As the one-year anniversary of the new Massachusetts domestic violence leave law approaches, check your policies for compliance.

According to a study by the Centers for Disease Control and Prevention, domestic violence victims annually lose a total of nearly 8 million days of paid work—the equivalent of more than 32,000 full-time jobs—as a result of domestic violence. Today, more than a dozen states have enacted laws protecting victims from being discriminated against by their employers for taking leave to manage matters related to the domestic abuse.

On August 8, 2014, Massachusetts became the most recent state to pass such legislation, which was passed as part of a comprehensive package of laws titled “An Act relative to domestic violence” (“the Act”). The Act includes new protections for victims of domestic violence on both the criminal and civil sides of the law. The focus of this blog post is one key component of the Act—G.L. Ch. 149, § 52E—which allows employees who are victims or family members of a victim of abusive behavior to take leave of up to 15 days per 12 month period for purposes of medical, psychological or legal assistance, to obtain housing, or for legal matters related to the abuse. On October 28, 2014, the Office of the Massachusetts Attorney General (“AGO”) issued an advisory on the law. Highlights of the law are below.
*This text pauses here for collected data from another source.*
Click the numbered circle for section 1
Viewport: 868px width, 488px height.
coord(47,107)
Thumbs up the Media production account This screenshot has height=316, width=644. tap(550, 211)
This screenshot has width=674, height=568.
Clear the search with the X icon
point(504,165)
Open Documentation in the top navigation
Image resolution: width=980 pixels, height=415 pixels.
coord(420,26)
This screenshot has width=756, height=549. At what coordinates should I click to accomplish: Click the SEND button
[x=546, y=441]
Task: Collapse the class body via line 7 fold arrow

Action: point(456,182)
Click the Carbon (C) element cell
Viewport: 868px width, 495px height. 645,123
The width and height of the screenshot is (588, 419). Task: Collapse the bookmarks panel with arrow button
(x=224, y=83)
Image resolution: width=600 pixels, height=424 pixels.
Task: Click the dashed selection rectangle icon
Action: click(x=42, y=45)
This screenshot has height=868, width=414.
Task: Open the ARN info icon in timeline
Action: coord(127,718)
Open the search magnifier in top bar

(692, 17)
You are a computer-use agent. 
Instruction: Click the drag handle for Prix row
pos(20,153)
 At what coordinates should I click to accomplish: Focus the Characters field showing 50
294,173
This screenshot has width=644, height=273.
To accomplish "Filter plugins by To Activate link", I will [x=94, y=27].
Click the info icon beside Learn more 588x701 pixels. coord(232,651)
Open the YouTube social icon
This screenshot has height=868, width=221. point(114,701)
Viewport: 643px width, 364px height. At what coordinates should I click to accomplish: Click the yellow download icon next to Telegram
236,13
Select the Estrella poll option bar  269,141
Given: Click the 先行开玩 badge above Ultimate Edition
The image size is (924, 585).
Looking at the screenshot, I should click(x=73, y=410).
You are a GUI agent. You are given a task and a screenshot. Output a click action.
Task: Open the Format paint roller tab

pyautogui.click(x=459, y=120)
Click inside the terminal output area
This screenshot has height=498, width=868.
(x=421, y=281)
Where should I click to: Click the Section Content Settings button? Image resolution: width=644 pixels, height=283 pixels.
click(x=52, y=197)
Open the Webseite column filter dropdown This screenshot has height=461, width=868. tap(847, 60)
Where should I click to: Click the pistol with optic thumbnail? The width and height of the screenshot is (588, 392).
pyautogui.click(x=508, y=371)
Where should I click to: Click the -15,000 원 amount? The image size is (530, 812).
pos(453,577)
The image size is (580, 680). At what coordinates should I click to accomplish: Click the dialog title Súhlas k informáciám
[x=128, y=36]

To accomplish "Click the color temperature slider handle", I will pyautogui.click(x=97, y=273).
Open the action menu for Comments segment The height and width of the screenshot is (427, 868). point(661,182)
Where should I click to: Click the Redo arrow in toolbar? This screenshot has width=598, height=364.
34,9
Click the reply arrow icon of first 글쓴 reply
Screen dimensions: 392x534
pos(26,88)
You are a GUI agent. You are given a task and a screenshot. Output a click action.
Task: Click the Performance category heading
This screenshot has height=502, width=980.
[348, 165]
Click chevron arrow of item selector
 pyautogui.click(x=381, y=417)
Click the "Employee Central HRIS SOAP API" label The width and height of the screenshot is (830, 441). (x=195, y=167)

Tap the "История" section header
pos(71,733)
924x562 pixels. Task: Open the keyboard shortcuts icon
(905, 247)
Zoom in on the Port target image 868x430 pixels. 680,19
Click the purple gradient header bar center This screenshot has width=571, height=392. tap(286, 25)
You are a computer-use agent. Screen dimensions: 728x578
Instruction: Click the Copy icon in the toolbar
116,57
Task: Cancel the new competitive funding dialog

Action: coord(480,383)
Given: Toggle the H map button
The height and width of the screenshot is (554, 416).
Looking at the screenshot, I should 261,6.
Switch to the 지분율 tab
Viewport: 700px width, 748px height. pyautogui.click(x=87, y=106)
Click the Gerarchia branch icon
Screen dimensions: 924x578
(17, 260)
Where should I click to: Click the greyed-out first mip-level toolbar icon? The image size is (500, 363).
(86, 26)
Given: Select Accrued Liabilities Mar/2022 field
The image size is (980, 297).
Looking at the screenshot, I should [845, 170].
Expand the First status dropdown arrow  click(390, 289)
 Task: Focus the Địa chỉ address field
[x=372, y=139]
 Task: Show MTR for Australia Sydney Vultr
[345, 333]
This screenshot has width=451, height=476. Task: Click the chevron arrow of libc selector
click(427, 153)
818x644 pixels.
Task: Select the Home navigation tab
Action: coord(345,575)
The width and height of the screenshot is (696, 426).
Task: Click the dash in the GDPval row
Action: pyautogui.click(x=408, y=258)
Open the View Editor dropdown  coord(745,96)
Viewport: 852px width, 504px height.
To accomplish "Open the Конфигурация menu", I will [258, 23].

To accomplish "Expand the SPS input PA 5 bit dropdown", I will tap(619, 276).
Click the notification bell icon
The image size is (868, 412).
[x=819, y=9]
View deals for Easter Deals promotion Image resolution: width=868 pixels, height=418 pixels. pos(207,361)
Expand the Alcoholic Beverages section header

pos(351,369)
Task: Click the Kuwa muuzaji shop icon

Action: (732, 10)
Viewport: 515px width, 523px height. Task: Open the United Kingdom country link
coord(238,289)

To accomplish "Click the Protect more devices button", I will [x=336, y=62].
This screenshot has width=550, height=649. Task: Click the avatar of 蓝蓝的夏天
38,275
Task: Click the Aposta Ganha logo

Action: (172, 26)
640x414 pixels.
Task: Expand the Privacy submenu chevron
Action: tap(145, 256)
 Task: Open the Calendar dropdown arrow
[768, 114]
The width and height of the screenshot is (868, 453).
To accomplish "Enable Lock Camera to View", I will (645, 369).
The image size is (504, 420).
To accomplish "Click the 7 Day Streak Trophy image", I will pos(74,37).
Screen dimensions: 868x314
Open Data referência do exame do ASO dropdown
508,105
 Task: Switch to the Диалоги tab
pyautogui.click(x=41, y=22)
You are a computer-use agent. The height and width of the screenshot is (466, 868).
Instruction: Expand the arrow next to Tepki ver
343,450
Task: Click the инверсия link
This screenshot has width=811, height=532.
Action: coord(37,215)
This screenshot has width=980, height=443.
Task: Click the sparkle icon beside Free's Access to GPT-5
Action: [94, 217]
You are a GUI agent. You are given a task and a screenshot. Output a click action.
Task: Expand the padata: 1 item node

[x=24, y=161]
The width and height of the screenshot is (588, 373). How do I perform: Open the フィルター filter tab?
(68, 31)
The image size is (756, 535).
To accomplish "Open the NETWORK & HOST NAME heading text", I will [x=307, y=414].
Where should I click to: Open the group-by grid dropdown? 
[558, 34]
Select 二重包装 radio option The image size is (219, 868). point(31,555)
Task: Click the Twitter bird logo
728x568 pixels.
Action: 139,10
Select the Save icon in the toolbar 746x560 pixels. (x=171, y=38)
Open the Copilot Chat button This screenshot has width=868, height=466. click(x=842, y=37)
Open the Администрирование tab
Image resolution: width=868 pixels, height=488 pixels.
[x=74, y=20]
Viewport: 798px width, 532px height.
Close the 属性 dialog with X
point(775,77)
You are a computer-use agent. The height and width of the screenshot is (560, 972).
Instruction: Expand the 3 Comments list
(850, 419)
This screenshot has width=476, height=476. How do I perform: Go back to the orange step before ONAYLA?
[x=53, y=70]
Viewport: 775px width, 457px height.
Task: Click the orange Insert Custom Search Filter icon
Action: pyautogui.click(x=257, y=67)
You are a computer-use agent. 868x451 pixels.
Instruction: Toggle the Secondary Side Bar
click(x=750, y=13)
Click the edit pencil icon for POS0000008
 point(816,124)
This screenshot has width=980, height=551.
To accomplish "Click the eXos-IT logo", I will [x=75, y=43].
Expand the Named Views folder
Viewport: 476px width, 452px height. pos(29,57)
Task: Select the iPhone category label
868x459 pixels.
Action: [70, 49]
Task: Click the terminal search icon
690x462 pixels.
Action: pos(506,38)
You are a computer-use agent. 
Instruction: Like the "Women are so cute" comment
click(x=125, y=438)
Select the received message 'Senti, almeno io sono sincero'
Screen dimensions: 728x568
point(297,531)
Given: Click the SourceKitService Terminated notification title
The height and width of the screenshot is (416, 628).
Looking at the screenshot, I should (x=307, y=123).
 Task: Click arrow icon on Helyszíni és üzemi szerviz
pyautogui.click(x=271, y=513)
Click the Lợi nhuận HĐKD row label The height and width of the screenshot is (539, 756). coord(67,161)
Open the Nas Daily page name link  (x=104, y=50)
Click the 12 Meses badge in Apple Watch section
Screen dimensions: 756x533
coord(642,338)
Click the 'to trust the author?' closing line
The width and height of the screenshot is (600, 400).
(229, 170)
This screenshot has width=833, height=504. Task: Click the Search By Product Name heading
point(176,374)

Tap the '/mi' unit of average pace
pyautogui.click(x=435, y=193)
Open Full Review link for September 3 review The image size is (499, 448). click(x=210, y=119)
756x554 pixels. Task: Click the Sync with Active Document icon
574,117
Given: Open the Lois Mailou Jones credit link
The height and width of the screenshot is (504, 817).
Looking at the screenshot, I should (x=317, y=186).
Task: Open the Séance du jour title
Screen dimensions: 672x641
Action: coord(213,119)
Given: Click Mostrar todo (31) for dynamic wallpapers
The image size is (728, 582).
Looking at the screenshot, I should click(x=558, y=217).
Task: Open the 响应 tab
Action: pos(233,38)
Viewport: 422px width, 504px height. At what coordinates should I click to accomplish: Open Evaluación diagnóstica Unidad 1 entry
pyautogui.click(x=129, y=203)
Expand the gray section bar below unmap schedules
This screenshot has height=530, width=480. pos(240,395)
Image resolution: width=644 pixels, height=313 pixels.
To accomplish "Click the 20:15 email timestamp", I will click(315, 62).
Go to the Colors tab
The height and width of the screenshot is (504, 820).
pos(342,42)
Do all employers need to comply?

No. The law generally requires Massachusetts employers of 50 or more to provide the leave required by the Act (“Covered Employers”).

Does the law apply to all workers?

Yes. All employees, including part-time, temporary, and seasonal workers, are eligible for leave if they are employed by a Covered Employer.

What conditions must be met by an employee to qualify to take leave?

  1. The employee or a close family member must be a victim of “abusive behavior.”
  1. The leave must be taken to address issues directly related to abusive behavior such as seeking medical or counseling services, securing housing, meeting with law enforcement officials, or attending court proceedings.

May the employer request documentation to evidence the “abusive behavior”?

Though not required, an employer may request that an employee provide documentation within a reasonable amount of time, evidencing that the employee or employee’s family member has been a victim of abusive behavior. An employee can satisfy the request for required documentation by providing any one of the following documents to the employer:

  1. A protective order issued by a court of competent jurisdiction as a result of abusive behavior.
  1. A document under the letterhead of the court, provider or public agency which the employee attended for the purposes of acquiring assistance as it relates to the abusive behavior.
  1. A police report or statement of a victim or witness provided to police, including a police incident report, documenting the abusive behavior.
  1. Documentation that the perpetrator of the abusive behavior has:
  • admitted to sufficient facts to support a finding of guilt of abusive behavior; or
  • has been convicted of, or has been adjudicated a juvenile delinquent by reason of, any offense constituting abusive behavior and which is related to the abusive behavior that necessitated the leave under this section.
  1. Medical documentation of treatment as a result of the abusive behavior.
  1. A sworn statement, provided by a counselor, social worker, health care worker, member of the clergy, shelter worker, legal advocate or other professional who has assisted in addressing the effects of the abusive behavior, signed under the penalties of perjury.
  1. A sworn statement from the employee attesting that the employee has been the victim of abusive behavior or is the family member of a victim of abusive behavior, signed under the penalties of perjury.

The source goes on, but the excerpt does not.